- _Instructions to follow_: Start at the line below containing "Click the four-star" and stop at the line containing "The height and". Repeat every line of that stretch exactly, and nothing outside it.
Provided records: Begin
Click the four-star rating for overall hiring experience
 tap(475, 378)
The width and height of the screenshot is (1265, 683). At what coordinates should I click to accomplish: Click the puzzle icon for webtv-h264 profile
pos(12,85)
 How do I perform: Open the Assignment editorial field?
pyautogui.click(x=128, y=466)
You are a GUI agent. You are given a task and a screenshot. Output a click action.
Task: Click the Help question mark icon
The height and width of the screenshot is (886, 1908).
Provided records: End
Provided records: Begin
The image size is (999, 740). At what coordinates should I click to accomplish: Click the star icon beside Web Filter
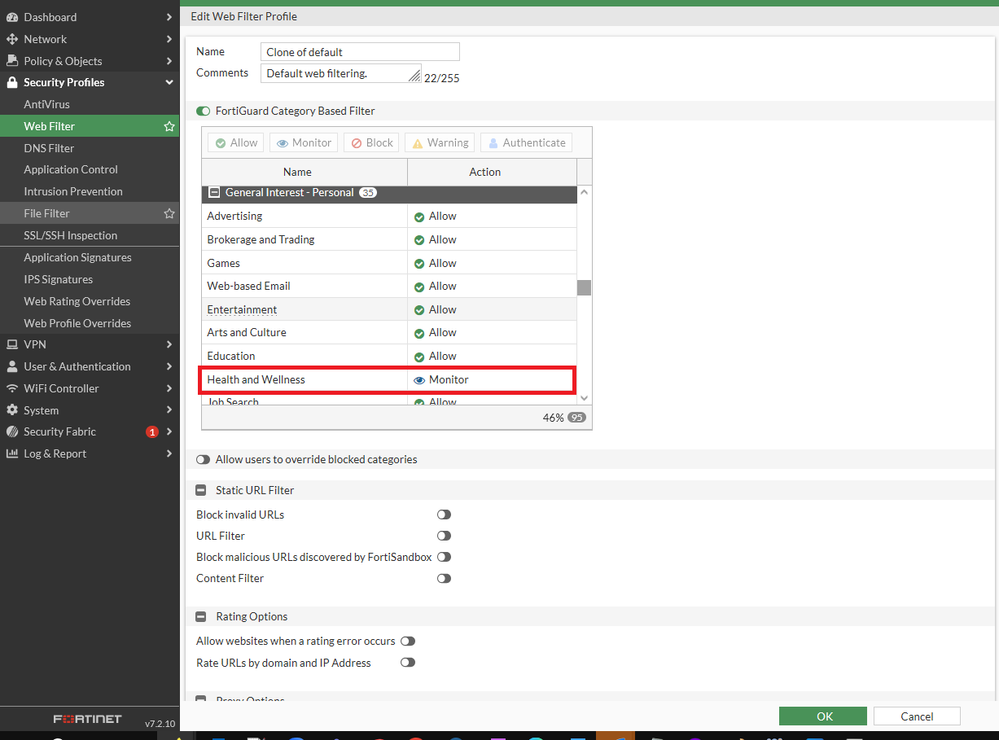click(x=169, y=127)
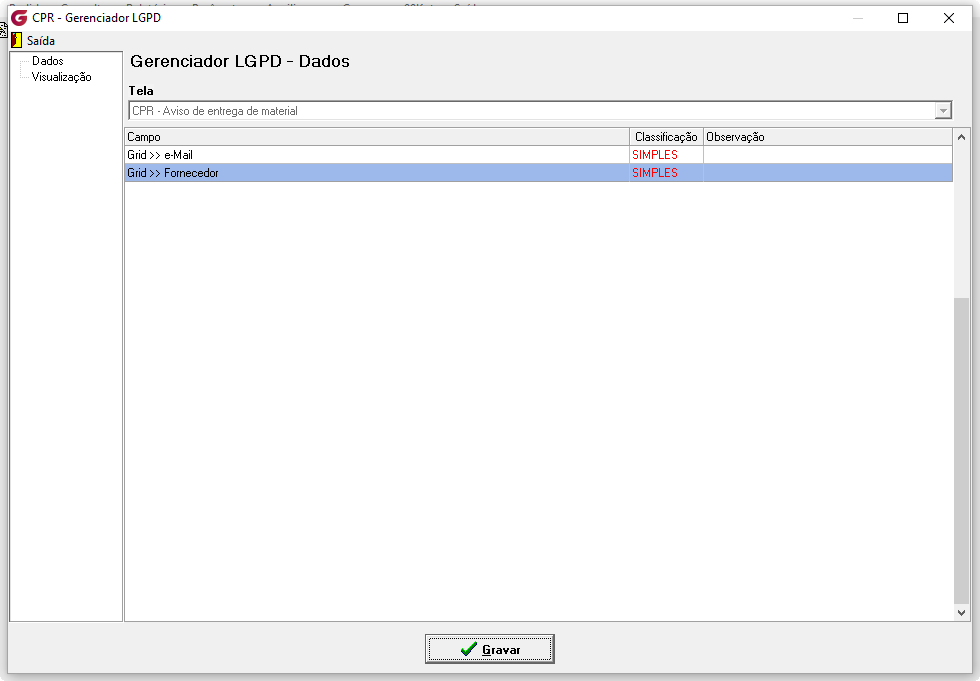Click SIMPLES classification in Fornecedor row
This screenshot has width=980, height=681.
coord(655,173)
Provided records: End
- _Exercise answer_:
Click the four-star rating for overall hiring experience
 tap(475, 378)
The width and height of the screenshot is (1265, 683). At what coordinates should I click to accomplish: Click the puzzle icon for webtv-h264 profile
pos(12,85)
 How do I perform: Open the Assignment editorial field?
pyautogui.click(x=128, y=466)
You are a GUI agent. You are given a task and a screenshot. Output a click action.
Task: Click the Help question mark icon
The height and width of the screenshot is (886, 1908).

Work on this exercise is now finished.